→ PROBLEM STATEMENT
Verbatim copy, images removed: write out the entries below.

Saved data entries:
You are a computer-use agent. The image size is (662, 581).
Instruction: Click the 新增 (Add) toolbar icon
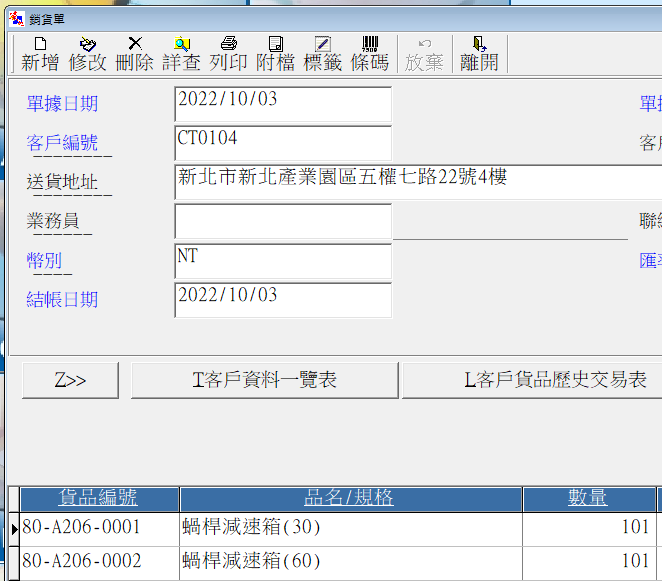tap(40, 53)
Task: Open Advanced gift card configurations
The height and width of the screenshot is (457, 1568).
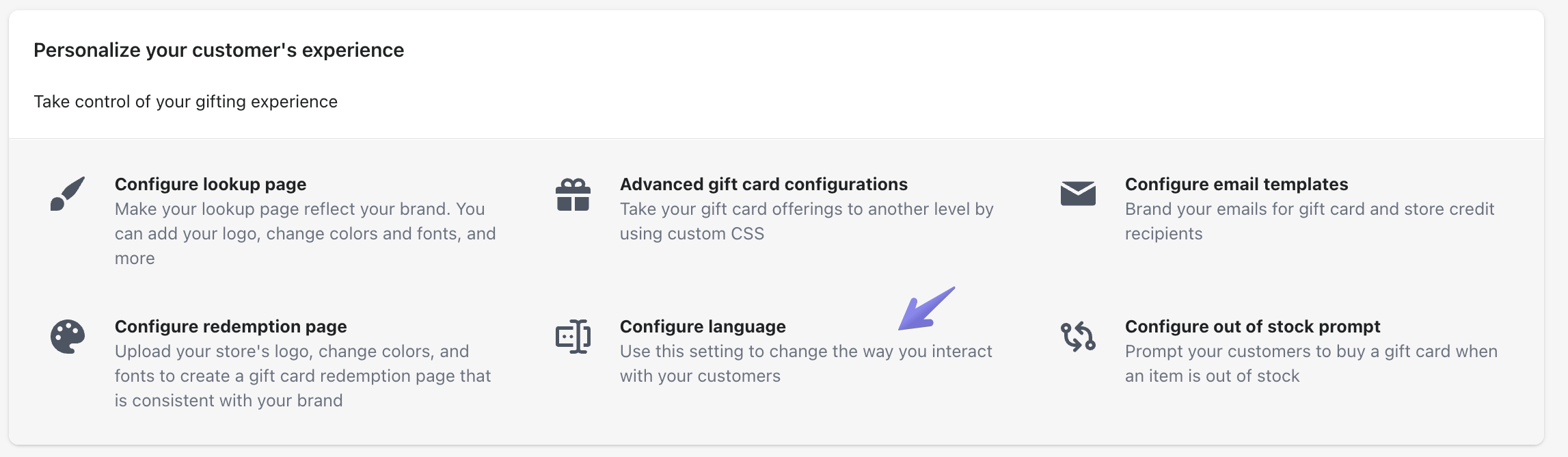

→ ANSWER FOR THE TASK
You are a computer-use agent. The image size is (662, 581).
Instruction: Click the 新增 (Add) toolbar icon
tap(40, 53)
Task: Open Advanced gift card configurations
The height and width of the screenshot is (457, 1568).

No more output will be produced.